Count the lines in the items below that contain the word "menu". Reply with the number alone.

________________________

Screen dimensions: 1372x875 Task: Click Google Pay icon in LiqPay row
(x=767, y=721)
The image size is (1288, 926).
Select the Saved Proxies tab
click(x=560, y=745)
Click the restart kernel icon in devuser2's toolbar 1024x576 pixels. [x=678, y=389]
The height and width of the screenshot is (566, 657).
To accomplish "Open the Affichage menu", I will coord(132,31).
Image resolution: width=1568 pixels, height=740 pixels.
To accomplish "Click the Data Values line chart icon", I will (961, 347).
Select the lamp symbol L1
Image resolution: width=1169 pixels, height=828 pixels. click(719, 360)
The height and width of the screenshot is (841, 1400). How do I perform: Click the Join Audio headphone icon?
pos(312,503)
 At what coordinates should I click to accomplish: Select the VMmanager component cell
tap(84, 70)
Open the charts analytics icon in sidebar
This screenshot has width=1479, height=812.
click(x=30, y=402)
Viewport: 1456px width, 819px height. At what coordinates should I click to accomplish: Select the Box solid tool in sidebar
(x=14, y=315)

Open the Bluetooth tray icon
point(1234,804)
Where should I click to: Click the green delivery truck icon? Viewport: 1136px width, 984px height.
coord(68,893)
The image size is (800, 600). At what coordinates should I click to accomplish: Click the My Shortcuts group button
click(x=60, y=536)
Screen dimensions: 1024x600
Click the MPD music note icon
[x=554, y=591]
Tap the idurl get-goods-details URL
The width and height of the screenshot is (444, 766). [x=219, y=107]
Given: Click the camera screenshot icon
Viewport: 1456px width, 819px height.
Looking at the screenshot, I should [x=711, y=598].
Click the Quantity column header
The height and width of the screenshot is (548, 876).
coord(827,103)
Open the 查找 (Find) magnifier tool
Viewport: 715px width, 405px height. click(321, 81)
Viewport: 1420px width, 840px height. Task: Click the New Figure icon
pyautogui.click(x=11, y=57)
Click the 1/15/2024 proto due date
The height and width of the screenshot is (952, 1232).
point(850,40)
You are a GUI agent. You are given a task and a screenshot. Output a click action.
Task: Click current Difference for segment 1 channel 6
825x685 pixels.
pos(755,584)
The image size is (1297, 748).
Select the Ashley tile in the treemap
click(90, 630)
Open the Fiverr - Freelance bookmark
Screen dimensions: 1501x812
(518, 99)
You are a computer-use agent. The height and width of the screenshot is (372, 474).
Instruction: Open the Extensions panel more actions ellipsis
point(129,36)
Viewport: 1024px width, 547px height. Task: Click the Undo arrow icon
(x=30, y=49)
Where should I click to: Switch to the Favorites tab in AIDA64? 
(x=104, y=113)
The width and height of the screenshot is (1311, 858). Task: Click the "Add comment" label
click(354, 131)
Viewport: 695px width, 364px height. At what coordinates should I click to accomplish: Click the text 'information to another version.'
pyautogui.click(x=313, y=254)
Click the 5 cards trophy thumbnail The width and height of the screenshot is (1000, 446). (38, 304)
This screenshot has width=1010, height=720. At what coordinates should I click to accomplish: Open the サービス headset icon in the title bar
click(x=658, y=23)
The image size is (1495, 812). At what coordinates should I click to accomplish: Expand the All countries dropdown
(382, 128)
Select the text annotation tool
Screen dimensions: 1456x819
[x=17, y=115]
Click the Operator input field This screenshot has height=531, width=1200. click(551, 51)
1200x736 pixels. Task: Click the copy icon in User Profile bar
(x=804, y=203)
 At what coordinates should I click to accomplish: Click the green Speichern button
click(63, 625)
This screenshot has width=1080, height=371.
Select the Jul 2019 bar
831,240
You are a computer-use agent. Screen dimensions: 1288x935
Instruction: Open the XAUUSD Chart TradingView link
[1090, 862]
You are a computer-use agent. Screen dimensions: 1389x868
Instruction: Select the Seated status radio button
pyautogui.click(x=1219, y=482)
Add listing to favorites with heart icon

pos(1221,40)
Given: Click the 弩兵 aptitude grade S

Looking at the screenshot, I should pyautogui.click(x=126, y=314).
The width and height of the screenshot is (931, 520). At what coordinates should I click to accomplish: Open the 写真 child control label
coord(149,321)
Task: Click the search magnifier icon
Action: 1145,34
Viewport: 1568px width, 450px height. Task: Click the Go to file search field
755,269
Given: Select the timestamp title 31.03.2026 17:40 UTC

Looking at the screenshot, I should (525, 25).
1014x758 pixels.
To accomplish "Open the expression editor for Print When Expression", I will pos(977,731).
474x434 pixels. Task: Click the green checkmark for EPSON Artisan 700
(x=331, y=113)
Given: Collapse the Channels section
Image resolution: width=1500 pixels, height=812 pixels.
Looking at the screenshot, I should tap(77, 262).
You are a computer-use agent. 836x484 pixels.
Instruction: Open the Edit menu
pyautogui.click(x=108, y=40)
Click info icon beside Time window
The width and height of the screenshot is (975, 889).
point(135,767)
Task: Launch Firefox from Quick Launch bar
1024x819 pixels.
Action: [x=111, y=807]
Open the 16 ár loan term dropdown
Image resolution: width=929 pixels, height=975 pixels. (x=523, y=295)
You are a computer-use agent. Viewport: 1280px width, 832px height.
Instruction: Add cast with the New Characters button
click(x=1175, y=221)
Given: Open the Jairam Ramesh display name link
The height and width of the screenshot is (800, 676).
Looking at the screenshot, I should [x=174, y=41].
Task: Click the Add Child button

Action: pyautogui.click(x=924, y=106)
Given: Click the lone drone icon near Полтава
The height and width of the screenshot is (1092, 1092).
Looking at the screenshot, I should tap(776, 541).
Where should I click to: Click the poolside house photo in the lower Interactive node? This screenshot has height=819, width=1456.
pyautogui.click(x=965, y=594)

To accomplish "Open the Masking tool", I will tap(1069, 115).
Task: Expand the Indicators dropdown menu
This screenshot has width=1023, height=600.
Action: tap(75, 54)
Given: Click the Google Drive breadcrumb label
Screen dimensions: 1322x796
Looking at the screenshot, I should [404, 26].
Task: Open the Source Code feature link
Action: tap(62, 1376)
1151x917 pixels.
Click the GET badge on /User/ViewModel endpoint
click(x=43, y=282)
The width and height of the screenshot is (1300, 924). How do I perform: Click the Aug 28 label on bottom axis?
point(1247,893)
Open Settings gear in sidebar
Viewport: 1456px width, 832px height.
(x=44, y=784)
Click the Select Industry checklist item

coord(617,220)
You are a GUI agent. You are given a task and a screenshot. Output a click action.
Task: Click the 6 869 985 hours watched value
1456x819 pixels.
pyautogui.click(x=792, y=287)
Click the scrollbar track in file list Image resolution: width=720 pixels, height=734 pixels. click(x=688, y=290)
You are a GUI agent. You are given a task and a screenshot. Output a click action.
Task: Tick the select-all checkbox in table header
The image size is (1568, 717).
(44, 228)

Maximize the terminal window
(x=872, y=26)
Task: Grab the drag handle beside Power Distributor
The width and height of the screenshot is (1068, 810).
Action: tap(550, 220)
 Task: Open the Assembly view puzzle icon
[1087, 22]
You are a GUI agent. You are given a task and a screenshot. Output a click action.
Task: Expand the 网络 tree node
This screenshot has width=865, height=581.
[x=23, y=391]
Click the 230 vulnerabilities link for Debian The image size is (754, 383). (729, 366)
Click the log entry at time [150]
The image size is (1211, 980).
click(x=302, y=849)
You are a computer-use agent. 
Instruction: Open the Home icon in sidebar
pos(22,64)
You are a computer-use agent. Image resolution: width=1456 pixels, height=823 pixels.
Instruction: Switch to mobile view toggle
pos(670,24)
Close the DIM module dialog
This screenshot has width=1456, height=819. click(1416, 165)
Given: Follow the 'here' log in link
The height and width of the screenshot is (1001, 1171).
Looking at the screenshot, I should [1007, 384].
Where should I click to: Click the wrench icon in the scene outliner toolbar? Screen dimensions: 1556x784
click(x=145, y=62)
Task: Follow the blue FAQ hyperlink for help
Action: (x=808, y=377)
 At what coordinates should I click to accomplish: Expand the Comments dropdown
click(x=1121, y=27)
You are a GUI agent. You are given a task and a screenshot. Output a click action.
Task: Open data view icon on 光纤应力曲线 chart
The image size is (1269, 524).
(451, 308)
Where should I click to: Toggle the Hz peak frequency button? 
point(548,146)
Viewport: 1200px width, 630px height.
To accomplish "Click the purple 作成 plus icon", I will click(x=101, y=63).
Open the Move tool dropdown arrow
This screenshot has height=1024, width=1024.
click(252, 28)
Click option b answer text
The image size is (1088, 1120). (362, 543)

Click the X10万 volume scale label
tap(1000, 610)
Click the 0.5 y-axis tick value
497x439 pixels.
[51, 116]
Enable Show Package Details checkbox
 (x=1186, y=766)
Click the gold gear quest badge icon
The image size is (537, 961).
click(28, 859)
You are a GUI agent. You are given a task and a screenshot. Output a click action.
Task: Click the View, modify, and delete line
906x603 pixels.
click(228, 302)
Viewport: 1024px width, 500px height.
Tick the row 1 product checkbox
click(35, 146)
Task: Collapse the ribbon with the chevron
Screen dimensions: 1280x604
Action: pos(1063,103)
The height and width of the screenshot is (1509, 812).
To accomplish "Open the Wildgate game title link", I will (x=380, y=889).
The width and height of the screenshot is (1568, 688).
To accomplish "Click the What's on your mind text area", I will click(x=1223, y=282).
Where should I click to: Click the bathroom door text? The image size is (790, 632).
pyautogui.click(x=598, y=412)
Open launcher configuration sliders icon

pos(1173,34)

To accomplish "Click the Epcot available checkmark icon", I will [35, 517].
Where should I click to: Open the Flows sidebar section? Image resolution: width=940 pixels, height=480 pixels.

________________________

* [Exercise response]
3